Bis repetita : week-end à Naples et premier long pour Émilie Noblet
Dix ans après la révélation d’Émilie Noblet au Festival de Clermont-Ferrand, grâce à Trucs de gosse, le premier long métrage de l’ancienne pensionnaire de la Fémis, Bis repetita, sort sur les écrans ce mercredi 20 mars. En lorgnant tout à la fois, avec drôlerie et intelligence, vers la “romcom” et le teenage movie.
Dans Bis repetita, Émilie Noblet met en scène une prof de latin désabusée, et un peu à la ramasse. Delphine n’a plus guère d’illusions sur son sacerdoce dans son établissement de banlieue et a acheté la paix sociale de la classe contre des bonnes notes tout à fait fictives. Mais du coup, ce niveau d’excellence global conduit ces élèves “modèles” à une sélection en finale d’un championnat d’Europe de latin devant se tenir à Naples !
On pourrait vite penser que le film, récompensé lors du dernier Festival de L’Alpe-d’Huez, se place dans la tradition de la comédie estudiantine franchouillarde, mais on n’est bien loin de nouveaux Sous-doués, par exemple, tant la finesse d’écriture et l’humour spécifique d’Émilie Noblet conduit ailleurs. Vers les meilleures réussites de ce sous-genre du cinéma américain, par exemple, mêlant codes de la comédie romantique et esprit mal élevé, sinon “bad ass” ou même trash.
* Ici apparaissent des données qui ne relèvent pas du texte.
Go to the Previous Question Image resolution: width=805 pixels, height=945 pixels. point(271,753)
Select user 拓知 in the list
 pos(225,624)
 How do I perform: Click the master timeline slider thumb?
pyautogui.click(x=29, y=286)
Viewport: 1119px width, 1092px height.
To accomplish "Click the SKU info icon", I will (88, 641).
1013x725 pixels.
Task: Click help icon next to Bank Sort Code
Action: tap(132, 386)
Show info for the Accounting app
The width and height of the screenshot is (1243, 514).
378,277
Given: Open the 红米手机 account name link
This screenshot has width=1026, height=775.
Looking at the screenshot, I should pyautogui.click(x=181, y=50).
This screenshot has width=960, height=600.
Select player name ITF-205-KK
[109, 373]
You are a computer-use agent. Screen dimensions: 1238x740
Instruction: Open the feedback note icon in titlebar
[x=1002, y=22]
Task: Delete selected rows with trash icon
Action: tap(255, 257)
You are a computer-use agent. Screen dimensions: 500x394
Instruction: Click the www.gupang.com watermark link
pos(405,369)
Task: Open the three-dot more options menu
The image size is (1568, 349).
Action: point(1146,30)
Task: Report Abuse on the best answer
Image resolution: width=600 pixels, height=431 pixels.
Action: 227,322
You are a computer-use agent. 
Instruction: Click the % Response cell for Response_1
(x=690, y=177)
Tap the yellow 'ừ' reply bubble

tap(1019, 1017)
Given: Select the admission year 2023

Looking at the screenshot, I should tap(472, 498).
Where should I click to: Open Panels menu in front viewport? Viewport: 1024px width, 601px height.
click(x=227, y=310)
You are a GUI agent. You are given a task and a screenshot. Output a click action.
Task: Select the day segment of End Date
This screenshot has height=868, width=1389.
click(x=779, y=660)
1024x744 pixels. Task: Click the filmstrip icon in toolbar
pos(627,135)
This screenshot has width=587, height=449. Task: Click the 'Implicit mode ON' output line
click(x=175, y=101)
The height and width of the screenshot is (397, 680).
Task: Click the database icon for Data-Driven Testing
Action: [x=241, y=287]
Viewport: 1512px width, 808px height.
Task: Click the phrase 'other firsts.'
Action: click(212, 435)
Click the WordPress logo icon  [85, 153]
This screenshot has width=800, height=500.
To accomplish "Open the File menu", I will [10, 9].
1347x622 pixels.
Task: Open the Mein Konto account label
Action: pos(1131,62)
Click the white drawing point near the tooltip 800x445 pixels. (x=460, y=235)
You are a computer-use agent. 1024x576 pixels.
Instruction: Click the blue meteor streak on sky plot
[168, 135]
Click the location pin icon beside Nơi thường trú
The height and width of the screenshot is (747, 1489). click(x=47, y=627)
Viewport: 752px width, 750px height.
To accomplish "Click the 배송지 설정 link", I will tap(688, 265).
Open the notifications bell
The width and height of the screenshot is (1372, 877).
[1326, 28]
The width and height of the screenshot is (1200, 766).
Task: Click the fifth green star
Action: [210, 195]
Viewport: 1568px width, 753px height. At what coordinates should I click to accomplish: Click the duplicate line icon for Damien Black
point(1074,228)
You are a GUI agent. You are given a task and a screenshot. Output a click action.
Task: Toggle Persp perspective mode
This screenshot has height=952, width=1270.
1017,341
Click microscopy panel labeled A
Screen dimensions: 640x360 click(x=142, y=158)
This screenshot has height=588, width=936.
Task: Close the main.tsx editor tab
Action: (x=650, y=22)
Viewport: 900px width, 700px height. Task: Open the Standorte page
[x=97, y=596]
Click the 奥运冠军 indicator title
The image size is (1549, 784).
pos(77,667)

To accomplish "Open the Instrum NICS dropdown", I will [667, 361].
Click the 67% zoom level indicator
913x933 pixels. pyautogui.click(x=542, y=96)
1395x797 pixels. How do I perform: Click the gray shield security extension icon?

Delphine, impeccablement incarnée par Louise Bourgoin – qui s’en amuse beaucoup, de toute évidence – évoque ainsi plutôt la Cameron Diaz de Bad Teacher, disons, fumant, se saoulant, couchant facilement et se débinant volontiers, bien entendu, de sa noble vocation !
L’héroïne de TGV (actuellement visible sur Brefcinema), jouée par Laetitia Spigarelli, était plus rêveuse, quoique gaffeuse, aspirant à une possible romance sur les rails, où elle faisait ses premiers pas en tant que contrôleuse, et il est d’ailleurs amusant de voir combien le motif du voyage perdure dans les histoires d’Émilie Noblet – un train très vintage avait aussi son importance dans la rencontre se trouvant à la racine de son premier film, Là-bas la mer, produit par le Grec en 2012.
Trucs de gosse, qui avait révélé la réalisatrice à Clermont-Ferrand en 2014 (il avait alors reçu le Prix Canal+), s’imprégnait lui aussi de schémas classiques du teen-movie, se déroulant dans les couloirs et salles d’un multiplexe, dont deux jeunes employés se rapprochaient sensiblement, malgré les réticences initiales de la plus ancienne (en âge et comme employée dans le cinéma) des deux.
La réalisatrice y filmait déjà des individus au sein d’un groupe, comme dans Bis repetita, où Delphine évolue à l’intérieur du groupe d’élèves dont elle a la charge, avec un autre accompagnateur, qui n’est autre que le neveu de sa principale, le très sérieux Rodolphe. Celui-ci est joué par Xavier Lacaille, réalisateur du court métrage Un dernier été, produit par Films Grand Huit en 2022 et qui s’inscrivait également dans ce registre de la comédie ado façon ciné US.
Il faut cependant rappeler qu’Émilie Noblet s’est par ailleurs aventurée dans un tout autre territoire fictionnel, à travers À propos d’Anna, film d’école de la Fémis datant de la même année que Trucs de gosse, et où l’on suivait une jeune comédienne ayant fui sa province pour gagner Paris et subissant les reproches à peine voilés, lors de l’un de ses retours, alors qu’un drame intime se dévoilait peu à peu, au fil de la narration. Autrement dit un trauma lié à des violences sexuelles intra familiales, délicatement évoqué et qui prend une résonance toute particulière dix ans après.